Step 1 — Create a sample Parquet file¶
Run the snippet below once to produce sample.parquet with three columns
(id, name, score):
import pyarrow as pa
import pyarrow.parquet as pq
table = pa.table(
{
"id": pa.array([1, 2, 3, 4], type=pa.int64()),
"name": pa.array(["Alice", "Bob", "Charlie", "David"], type=pa.string()),
"score": pa.array([85.5, 90.0, 78.2, 95.4], type=pa.float64()),
}
)
pq.write_table(table, "sample.parquet")
Step 2 — Import to a compact .b2z store¶
The default output format is .b2z — a single-file zip-backed store:
parquet-to-blosc2 sample.parquet sample.b2z --overwrite
Step 3 — Import to a sparse .b2d store¶
Use the .b2d extension to produce a directory-backed (sparse) store:
parquet-to-blosc2 sample.parquet sample.b2d --overwrite
Step 4 — Fixed-width string import¶
By default, string columns are stored as variable-length strings
(vlstring).
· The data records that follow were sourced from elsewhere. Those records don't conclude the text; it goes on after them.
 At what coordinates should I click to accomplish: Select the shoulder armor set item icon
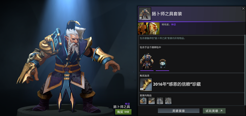143,101
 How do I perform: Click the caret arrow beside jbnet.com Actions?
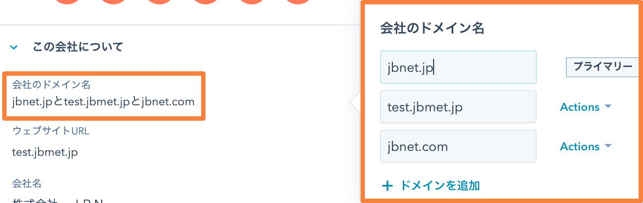(608, 146)
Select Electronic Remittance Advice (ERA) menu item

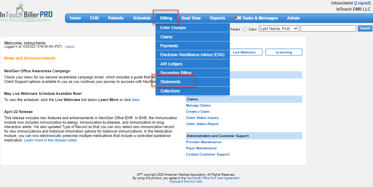192,55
Pass --fixed-str-maxlen to pre-scan strings and store
columns whose maximum character length fits within the given limit as
fixed-width, indexable strings:
parquet-to-blosc2 sample.parquet sample_fixed.b2z --fixed-str-maxlen 16 --overwrite
Step 5 — Custom chunk and block layout¶
Override the automatic chunk and block sizes (in rows) chosen by
blosc2.compute_chunks_blocks(). Smaller blocks improve cache locality;
larger chunks reduce per-chunk overhead:
parquet-to-blosc2 sample.parquet sample_layout.b2z --chunks 1000 --blocks 100 --overwrite
Step 6 — Disable the summary index¶
By default the tool builds a SUMMARY index for eligible scalar columns on
close. The index costs less than 0.1 % of column size and accelerates
WHERE queries. Disable it with --no-summary-index when you do not
need indexed queries:
parquet-to-blosc2 sample.parquet sample_no_index.b2z --no-summary-index --overwrite
Step 7 — Export back to Parquet¶
Use --export to convert a Blosc2 store back to a Parquet file:
parquet-to-blosc2 --export sample.b2z exported.parquet --overwrite
Step 8 — Spot-check the exported file¶
Verify the round-trip with a quick Python comparison:
import pyarrow.parquet as pq
original = pq.read_table("sample.parquet")
exported = pq.read_table("exported.parquet")
# Compare row counts and column names
assert original.num_rows == exported.num_rows, "row count mismatch"
assert original.column_names == exported.column_names, "column name mismatch"
# Compare values column by column
for col in original.column_names:
assert original[col].equals(exported[col]), f"value mismatch in column '{col}'"
print("Round-trip check passed — all columns match.")